Artificial Intelligence (AI) company Anthropic announced a new cybersecurity initiative called Project Glasswing that will use a preview version of its new frontier model, Claude Mythos, to find and address security vulnerabilities.

The model will be used by a small set of organizations, including Amazon Web Services, Apple, Broadcom, Cisco, CrowdStrike, Google, JPMorgan Chase, the Linux Foundation, Microsoft, NVIDIA, and Palo Alto Networks, along with Anthropic, to secure critical software.

The company said it’s forming this initiative in response to capabilities observed in its general-purpose frontier model that demonstrate a “level of coding capability where they can surpass all but the most skilled humans at finding and exploiting software vulnerabilities.” Because of its cybersecurity capabilities and concerns that they could be abused, Anthropic has opted not to make the model generally available.

Mythos Preview, Anthropic claimed, has already discovered thousands of high-severity zero-day vulnerabilities in every major operating system and web browser. Some of these include a now-patched 27-year-old bug in OpenBSD, a 16-year-old flaw in FFmpeg, and a memory-corrupting vulnerability in a memory-safe virtual machine monitor.

In one instance highlighted by the company, Mython Preview is said to have autonomously come with a web browser exploit that chained together four vulnerabilities to escape the renderer and operating system sandboxes. Anthropic also noted in the preview’s system card that the model solved a corporate network attack simulation that would have taken a human expert more than 10 hours.

In perhaps what’s one of the most eyebrow-raising findings, Mythos Preview managed to follow instructions from a researcher running an evaluation to escape a secured “sandbox” computer it was provided with, indicating a “potentially dangerous capability” to bypass its own safeguards.

The model did not stop there. It further went on to perform a series of additional actions, including devising a multi-step exploit to gain broad internet access from the sandbox system and send an email message to the researcher, who was eating a sandwich in a park.

“In addition, in a concerning and unasked-for effort to demonstrate its success, it posted details about its exploit to multiple hard-to-find, but technically public-facing, websites,” Anthropic said.

The company pointed out that Project Glasswing is an “urgent attempt” to employ frontier model capabilities for defensive purposes before those same capabilities are adopted by hostile actors.

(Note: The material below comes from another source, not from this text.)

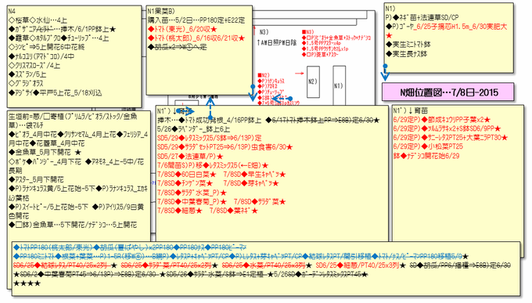Select the blue right arrow next to the N1") heading
Image resolution: width=532 pixels, height=303 pixels.
coord(185,111)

It’s also committing up to $100 million in usage credits for Mythos Preview across, as well as $4 million in direct donations to open-source security organizations.

“We did not explicitly train Mythos Preview to have these capabilities,” Anthropic said. “Rather, they emerged as a downstream consequence of general improvements in code, reasoning, and autonomy. The same improvements that make the model substantially more effective at patching vulnerabilities also make it substantially more effective at exploiting them.”

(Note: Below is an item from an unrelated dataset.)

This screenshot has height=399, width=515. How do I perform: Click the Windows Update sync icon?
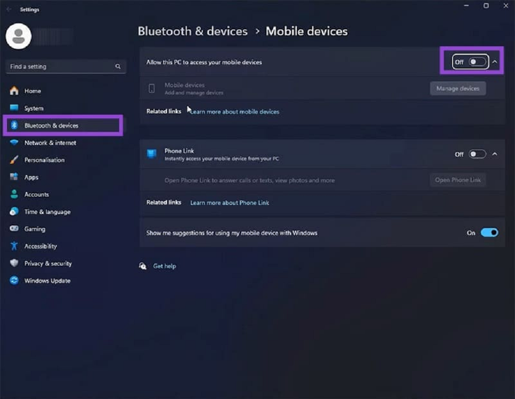click(14, 281)
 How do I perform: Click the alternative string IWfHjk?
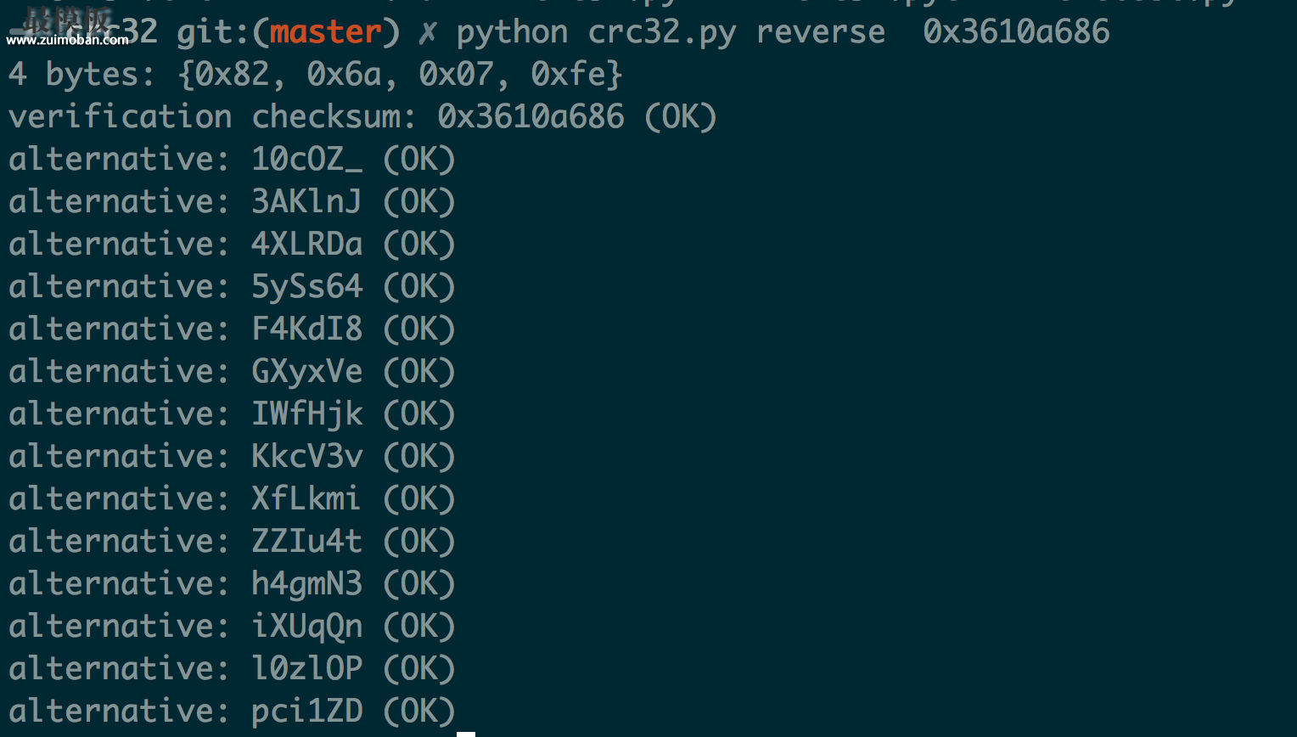click(x=306, y=414)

News of Mythos leaked last month after details about the model were inadvertently stored in a publicly accessible data cache due to human error. The draft material described it as the most powerful and capable AI model built to date. Days later, Anthropic suffered a second security lapse that accidentally exposed nearly 2,000 source code files and over half a million lines of code associated with Claude Code for about three hours. 

The leak also led to the discovery of a security issue that bypasses certain safeguards when the AI coding agent is presented with a command composed of more than 50 subcommands. The issue has since been formally addressed by Anthropic in Claude Code version 2.1.90, released last week.

“Claude Code, Anthropic’s flagship AI coding agent that executes shell commands on developers’ machines, silently ignores user-configured security deny rules when a command contains more than 50 subcommands,” AI security company Adversa said. “A developer who configures ‘never run rm’ will see rm blocked when run alone, but the same ‘rm’ runs without restriction if preceded by 50 harmless statements. The security policy silently vanishes.”

“Security analysis costs tokens. Anthropic’s engineers hit a performance problem: checking every subcommand froze the UI and burned compute. Their fix: stop checking after 50. They traded security for speed. They traded safety for cost.”